After his retirement from the FBI, Douglas teamed up with Mark Olshaker to author a number of books about crime. Their most recent effort, Law and Disorder had a chapter about Amanda and Raffaele’s case. Douglas wrote:
“Suffice it to say there is no evidence – repeat no evidence – to indicate that Amanda and Raffaele were even present at the crime scene, much less participants in the murder. All evidence – every single bit of it – proves that Rudy Guede, was also convicted of the crime – was solely responsible.”
Douglas also made clear that he had no stake in the case; he always seeks truth and acts in the best interest of the victim whether anyone likes it or not.
The Future of the Case
As directed by the Italian Supreme Court, an appellate court in Florence began proceedings last September. Their mandate is to review the original 2009 conviction. Unlike American courts, Italian appellate courts review both points of law and evidence.

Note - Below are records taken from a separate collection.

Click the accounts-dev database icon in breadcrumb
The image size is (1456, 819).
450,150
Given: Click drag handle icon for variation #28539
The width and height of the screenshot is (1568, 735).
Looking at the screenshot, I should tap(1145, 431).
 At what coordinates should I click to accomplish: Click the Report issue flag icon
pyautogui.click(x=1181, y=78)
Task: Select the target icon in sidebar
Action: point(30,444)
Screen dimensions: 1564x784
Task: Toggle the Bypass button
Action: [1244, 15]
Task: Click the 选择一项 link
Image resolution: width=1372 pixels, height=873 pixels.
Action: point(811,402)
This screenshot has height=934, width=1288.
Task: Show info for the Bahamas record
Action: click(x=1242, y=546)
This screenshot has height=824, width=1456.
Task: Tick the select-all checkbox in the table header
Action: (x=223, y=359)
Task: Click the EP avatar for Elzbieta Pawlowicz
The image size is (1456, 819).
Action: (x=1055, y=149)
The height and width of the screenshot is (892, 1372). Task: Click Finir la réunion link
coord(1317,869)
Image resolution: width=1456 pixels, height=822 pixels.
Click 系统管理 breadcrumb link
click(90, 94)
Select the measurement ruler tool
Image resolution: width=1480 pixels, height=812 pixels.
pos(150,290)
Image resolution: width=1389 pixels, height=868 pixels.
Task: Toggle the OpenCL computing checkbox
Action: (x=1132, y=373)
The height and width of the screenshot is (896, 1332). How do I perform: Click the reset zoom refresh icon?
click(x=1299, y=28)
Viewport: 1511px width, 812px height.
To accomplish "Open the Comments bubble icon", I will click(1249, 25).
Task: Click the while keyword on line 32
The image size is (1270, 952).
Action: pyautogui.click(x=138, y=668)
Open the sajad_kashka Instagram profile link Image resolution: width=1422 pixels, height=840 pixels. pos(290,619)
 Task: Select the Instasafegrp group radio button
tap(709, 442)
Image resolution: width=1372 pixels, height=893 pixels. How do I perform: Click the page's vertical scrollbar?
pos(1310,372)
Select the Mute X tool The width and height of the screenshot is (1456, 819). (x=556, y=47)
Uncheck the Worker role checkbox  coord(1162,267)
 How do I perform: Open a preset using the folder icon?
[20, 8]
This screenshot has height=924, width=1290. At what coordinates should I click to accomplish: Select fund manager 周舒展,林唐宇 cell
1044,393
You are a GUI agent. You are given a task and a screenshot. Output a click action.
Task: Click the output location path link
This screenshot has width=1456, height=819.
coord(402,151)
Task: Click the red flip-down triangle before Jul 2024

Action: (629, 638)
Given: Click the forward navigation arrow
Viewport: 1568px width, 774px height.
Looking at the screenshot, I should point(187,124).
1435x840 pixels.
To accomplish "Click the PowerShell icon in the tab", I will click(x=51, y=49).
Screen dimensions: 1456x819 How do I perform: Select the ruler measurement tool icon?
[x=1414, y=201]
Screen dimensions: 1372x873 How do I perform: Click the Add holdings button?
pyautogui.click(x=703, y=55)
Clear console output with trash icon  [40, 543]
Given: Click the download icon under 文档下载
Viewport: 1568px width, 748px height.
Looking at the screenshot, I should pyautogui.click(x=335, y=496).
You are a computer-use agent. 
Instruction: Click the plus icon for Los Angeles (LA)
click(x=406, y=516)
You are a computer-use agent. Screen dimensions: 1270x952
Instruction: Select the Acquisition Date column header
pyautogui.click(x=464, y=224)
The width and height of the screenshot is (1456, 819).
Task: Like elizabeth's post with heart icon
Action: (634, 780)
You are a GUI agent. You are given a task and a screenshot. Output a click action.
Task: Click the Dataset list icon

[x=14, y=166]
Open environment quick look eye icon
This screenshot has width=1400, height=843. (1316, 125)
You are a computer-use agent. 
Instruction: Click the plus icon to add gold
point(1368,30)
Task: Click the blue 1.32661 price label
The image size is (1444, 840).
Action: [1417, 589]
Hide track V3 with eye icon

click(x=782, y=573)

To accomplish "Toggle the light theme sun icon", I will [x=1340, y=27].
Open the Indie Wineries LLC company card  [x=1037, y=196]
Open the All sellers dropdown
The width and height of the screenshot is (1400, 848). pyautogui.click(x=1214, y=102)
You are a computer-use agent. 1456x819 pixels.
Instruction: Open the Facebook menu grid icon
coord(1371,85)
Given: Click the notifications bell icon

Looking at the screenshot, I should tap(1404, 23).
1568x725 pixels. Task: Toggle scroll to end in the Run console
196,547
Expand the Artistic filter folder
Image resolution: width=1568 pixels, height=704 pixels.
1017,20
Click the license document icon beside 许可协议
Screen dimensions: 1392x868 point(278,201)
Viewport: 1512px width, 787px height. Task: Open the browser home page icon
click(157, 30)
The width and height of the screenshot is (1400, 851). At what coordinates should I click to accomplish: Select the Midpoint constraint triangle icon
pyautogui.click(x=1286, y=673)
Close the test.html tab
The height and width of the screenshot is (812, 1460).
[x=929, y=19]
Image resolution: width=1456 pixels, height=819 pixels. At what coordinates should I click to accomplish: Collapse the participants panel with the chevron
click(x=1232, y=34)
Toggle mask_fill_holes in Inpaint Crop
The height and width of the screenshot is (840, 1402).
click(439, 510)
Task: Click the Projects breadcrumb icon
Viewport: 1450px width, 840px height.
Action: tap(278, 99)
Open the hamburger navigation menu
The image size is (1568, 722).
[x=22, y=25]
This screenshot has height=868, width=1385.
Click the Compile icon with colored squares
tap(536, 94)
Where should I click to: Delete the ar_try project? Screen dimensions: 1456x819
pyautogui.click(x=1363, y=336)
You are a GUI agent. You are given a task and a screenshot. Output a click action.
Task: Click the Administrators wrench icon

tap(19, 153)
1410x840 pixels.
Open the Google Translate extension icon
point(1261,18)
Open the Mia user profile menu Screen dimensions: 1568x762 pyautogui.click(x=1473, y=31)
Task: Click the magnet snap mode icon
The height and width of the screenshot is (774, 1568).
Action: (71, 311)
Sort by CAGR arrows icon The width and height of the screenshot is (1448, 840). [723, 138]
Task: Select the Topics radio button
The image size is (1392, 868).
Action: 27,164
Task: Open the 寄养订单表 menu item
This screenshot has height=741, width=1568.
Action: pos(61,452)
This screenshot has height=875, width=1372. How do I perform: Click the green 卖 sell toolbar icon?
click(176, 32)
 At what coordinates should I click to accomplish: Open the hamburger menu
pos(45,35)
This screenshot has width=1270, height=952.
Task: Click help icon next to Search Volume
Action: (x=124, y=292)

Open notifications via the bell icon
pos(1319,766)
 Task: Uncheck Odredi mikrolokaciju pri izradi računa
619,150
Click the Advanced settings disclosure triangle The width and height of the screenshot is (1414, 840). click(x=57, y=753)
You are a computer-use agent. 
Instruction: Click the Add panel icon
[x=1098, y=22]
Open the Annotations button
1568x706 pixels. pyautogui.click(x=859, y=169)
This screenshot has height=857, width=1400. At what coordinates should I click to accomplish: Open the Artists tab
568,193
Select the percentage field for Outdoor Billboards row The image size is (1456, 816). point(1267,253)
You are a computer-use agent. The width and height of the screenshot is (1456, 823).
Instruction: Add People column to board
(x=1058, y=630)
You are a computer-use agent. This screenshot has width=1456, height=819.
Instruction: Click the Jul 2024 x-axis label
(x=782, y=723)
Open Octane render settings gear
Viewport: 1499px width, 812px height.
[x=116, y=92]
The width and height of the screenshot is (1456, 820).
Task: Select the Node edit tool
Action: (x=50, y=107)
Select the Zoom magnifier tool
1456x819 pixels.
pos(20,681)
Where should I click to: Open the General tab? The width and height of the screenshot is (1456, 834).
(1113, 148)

Recent news reports about a court ordered independent review of contested scientific evidence appear favorable to Knox. The court meets next on November 6 and is expected to reach a decision before Christmas. No matter how the court rules, the Italian Supreme Court will once again examine their decision.
Amanda Knox and Raffaele Sollecito have been free since October 2011 but their futures remain uncertain. Both have written books about the case and made numerous appearances on major news outlets to assert their innocence. The online debate about the case is one of the most contentious in recent memory. As an Italian citizen Sollecito is considered to be at more risk than Knox. Knox and Sollecito are both innocent. If US lawmakers need to act in the case, hopefully they will remember Raffaele Sollecito as well as Amanda Knox.